Bleed
Bleed refers to objects that extend beyond the edge of the printed page. In the image below you see how the picture of the monkey and the gray rectangle go beyond the edge of the page.

Full bleed means that an image extends beyond the edge of the page on all four sides.
Why do you need to add bleed?
1. Once a job has been printed, the press sheets need to be folded, bound and trimmed. For each of these steps, there is a certain margin of error, due to:
- mechanical limitations
- the behavior of the paper when running at high speed through a machine
- operator error
2. When a press sheet is folded multiple times, the thickness of the paper caused the inner pages to gradually shift. This is called creep or shingling.

To compensate for this effect, the entire content of pages is shifted slightly to the left or right, depending on production needs and the design of the content. To be able to move pages, you need the content to extend a bit beyond the trimmed page size.
3. Paper is an organic material which may shrink when it is subjected to humidity and mechanical stress.
What happens if no bleed is used?
If the page content exactly fits the page itself, such errors could cause a thin white line to show at one of the edges of the page. To avoid such lines, the design elements have to extend beyond the trim edge of the page.
How much bleed is needed?
Generally the bleed amount is set to 3 millimeters (1/8 of an inch). Many prefer a bit more bleed - 5 millimeters - especially for large books, thickish paper or jobs with many sections.
Bleed requirement can be different from one printing company to another and from one job to another. Contact your printer in case of doubt or look up their recommendations on their web site. Once the design of a job has been finalised, modifying bleed can be a real hassle so it is better to start off using the correct value.
The fact that content needs to extend beyond the page boundaries is no excuse for sloppy design. Letting images extend beyond the needed bleed clutters the file, can lead to bloated PDF files and simply looks sloppy. The prepress systems used at the printing company can trim any excessive bleed but why cause problems that are so easy to avoid?
To make a designer’s life easy professional design applications like Adobe InDesign allow you to specify the amount of bleed that is needed. This will be shown as an extra guide around the page.

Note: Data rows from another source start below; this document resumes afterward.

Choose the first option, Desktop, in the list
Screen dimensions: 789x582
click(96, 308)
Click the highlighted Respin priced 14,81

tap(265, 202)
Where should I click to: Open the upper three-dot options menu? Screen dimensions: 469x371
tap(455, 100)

What to do if no bleed is present?
Not all applications support bleed and not all designers are aware of the need to extend content beyond the page edge.
- Changing bleed in native files is the easiest, as long as you have the matching application at your disposal.

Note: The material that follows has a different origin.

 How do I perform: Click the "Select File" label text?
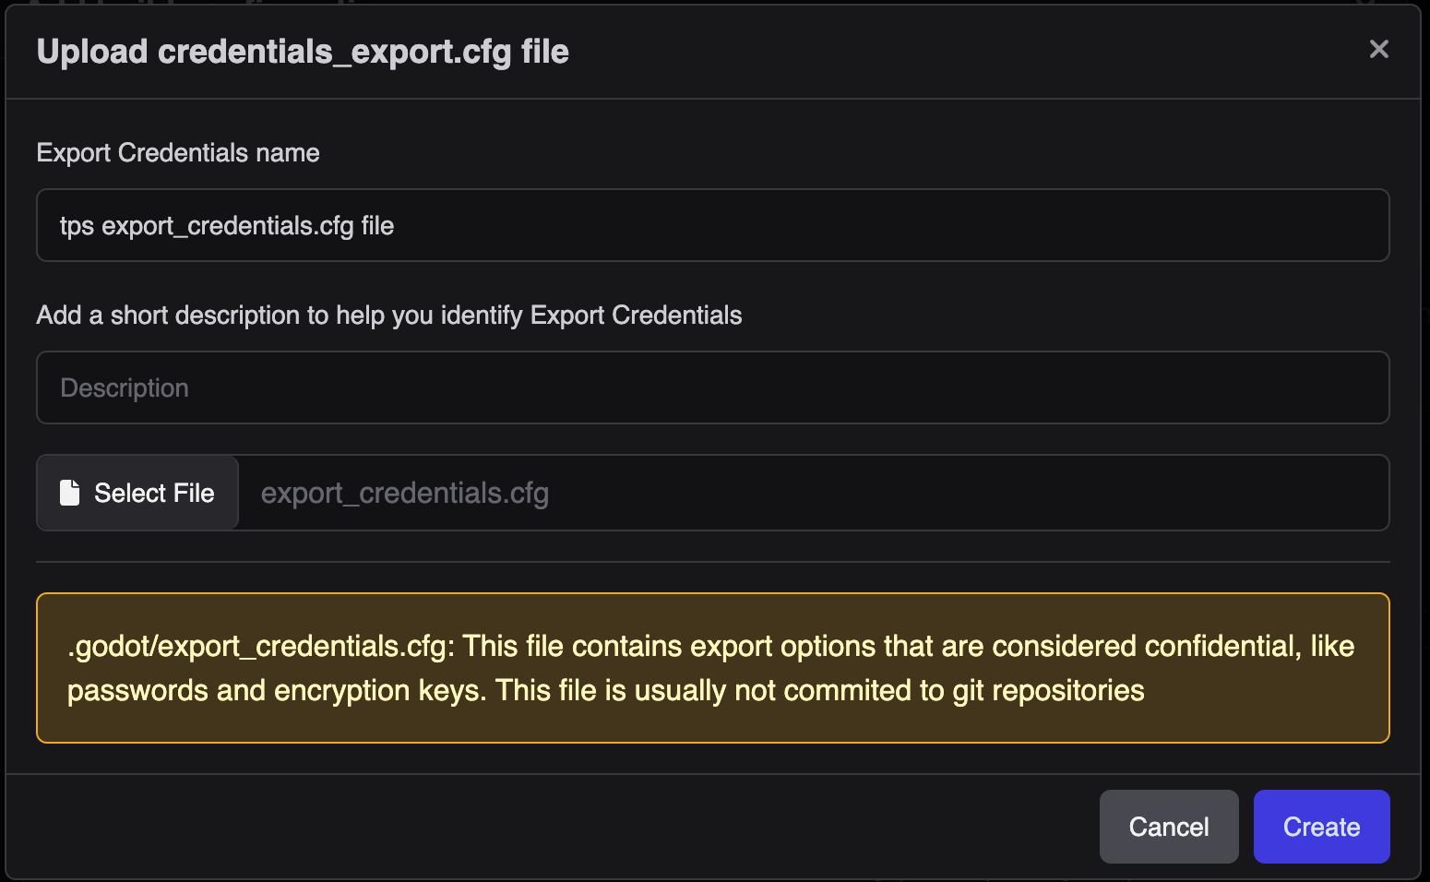pyautogui.click(x=154, y=493)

- For PDF files, things are a bit more difficult:
- First of all the bleed box may need adjusting.
- As long as it are simple objects that need to bleed, using an editor like PitStop to edit a PDF is a lot of work but still doable. Using the Position window you can alter the dimensions of rectangles.

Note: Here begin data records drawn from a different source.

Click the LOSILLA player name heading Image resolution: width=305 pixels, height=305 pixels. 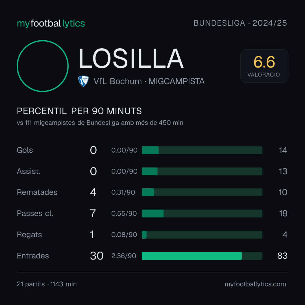point(131,58)
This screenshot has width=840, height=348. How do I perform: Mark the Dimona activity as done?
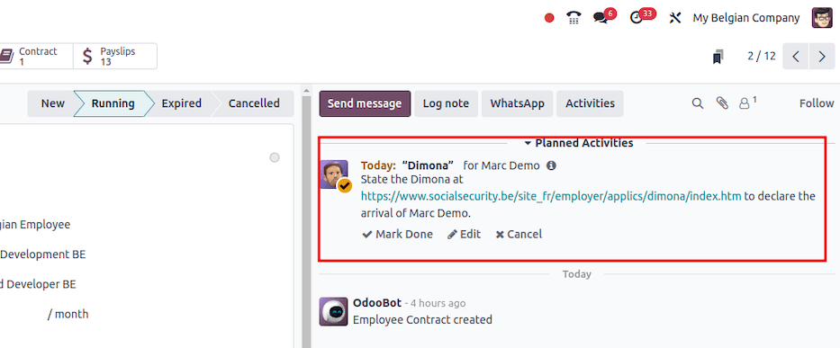pyautogui.click(x=398, y=235)
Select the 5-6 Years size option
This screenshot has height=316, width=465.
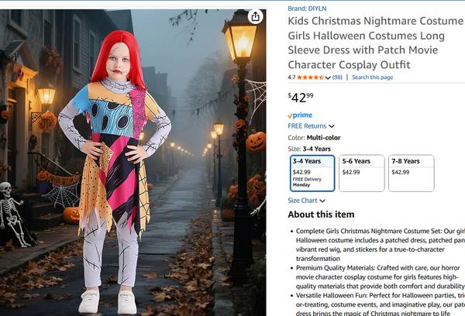point(361,173)
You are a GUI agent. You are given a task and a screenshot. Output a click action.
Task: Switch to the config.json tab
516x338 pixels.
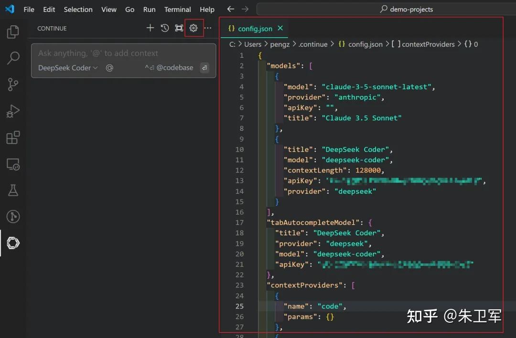pos(255,28)
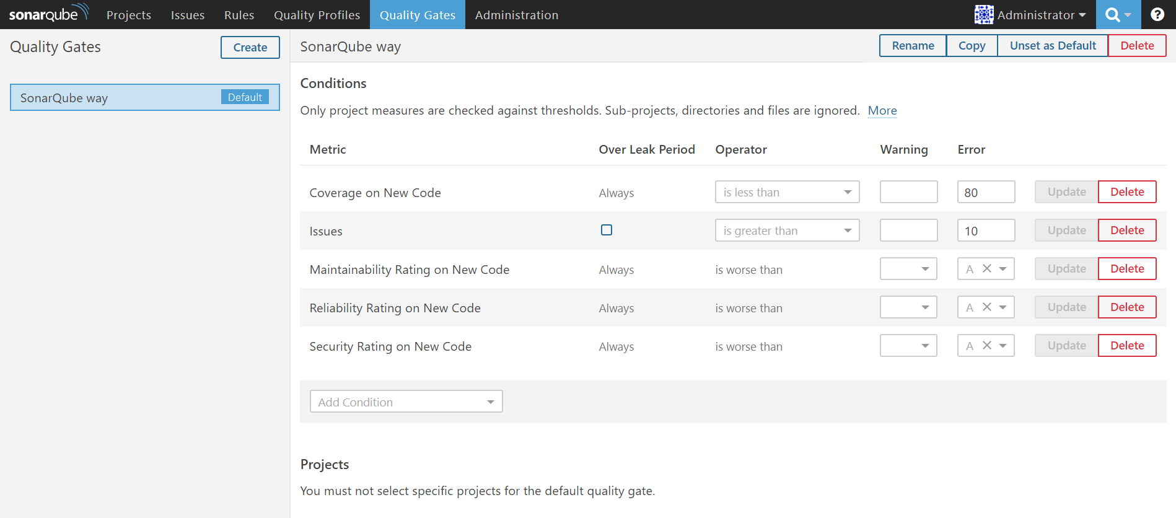Click the Create quality gate button
1176x518 pixels.
point(250,48)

- As soon as images are involved, things get more difficult. Sometimes pictures have a clipping path applied to them and removing or changing it using a plug-in like PitStop might do the trick. More information can be found in this B4print forum thread.
- Some of the more powerful (and costly) editing tools like EskoArtwork PackEdge have sophisticated bleed editing tools.
- Sometimes the only solution is to enlarge all pages a tiny bit to make their content extend beyond the trim size.